## Belge Bölümü
--------------------------------

Manşet bir gazetenin. Pazar sabahı yazımı hazırlamak istediğimde başlığı görünce, bende çaldım. Hoş, gazete son günlerde ardı ardına gelen zamlara gönderme yapmış, bense sabah her yeri beyaza bürümüş kar için yazmak istiyorum.

Çocukluğumuzda kışlar daha soğuk ve yağışlı geçerdi.İlk okula başladığım 1962 de, Devrim ilkokulu da aynı yıl öğretime başladı.Ben 30 Ağustos ilkokuluna gittim.Kışları,yol boyu sucuk tabir ettiğimiz saçaklardan sarkan buz sarkıtlarını kollar,dikkatli giderdik.Okul bahçesinde birikmiş yağmur suyu buz tutar, üzerinde kayardık .Sonraları gittiğim yatılı okuldan ne zaman şubat tatili için Çivril e ,gelsek mutlaka kar olurdu.Öyle sakin,dingin bir yaşam vardı ki; ne şehir gürültüsü,ne hava kirliliği,ne de taşıt bolluğu..Nüfus az,herkes birbirini tanır,yaşam sade ama dayanışmalıydı.O günler hiç akla gelmezdi, günün birinde iklim değişecek!Yağmura,kara hasret kalacağız.

Kuraklığın Çivril ovasında, tarımı ne denli olumsuz etkilediğini yaşayınca, sanırım bu yağışların beraberinde getirdiği her türlü zorluk, hoş görülecek. Baraj gölü dolacak, yaz için sulama endişeleri kısmen kalkacak. Tarım yapmanın pahalılaşması, üretilenlerin satılamaması ya da para kazandırmaması bir an için unutulacak, geleceğe yeni bir umutla bakılacak. Kar yağınca topraktaki tohumlar gibi umutların da yeşermesi ne güzel.

--------------------------------

## Görevler ve Alıştırmalar
1. Kar ve kuraklık üzerine yazıya göre yazar ilkokula hangi yıl başlamıştır?
2. Kar ve kuraklık üzerine yazıyı, son cümlesinden sonra gelecek biçimde sürdürünüz.
Aşağıdaki satırlar bu çalışmada herhangi bir rol oynamamaktadır.

## Gösterilen Veriler
--------------------------------

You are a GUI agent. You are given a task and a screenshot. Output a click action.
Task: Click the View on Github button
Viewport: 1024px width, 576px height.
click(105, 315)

--------------------------------

## Alıştırma Yanıtları
1. 1962 yılında.

2.
Bir süredir gazetede haftalık olarak yazıyorum. Bana ilginç gelen çok az sayıda övgü ya da yergi almam. Sanki her şey kanıksanır oldu. Ekonomi, hayat pahalılığı, siyaset, değişen gelenekler alışkanlıklar, insan ilişkileri. Bu konularla ilgilenenlerse kahve sohbeti ötesinde bir çaba göstermiyor yani örgütlü, ortak bir tepki vermekten uzak kalıyorlar. Hangi dünya görüşünde, siyaset anlayışında olursak olalım her halde günümüzde bu zamlardan şikayetçi olmayanımız yoktur. Neden, niçin, ne yapalım soruları sormaktansa, film seyreder gibi kendimizi akıntıya bırakmışız. Yazılarıma gelen tek eleştiri, senin yazım dilini anlamıyoruz oluyor. Hiç yabancı kelime kullanmamaya çalışıyorum. Seçtiğim konular; polemikten uzak, dedikodudan uzak, kişiselleştirmeden yazdığım genelde ekonomi ve bilimsellik üzerine.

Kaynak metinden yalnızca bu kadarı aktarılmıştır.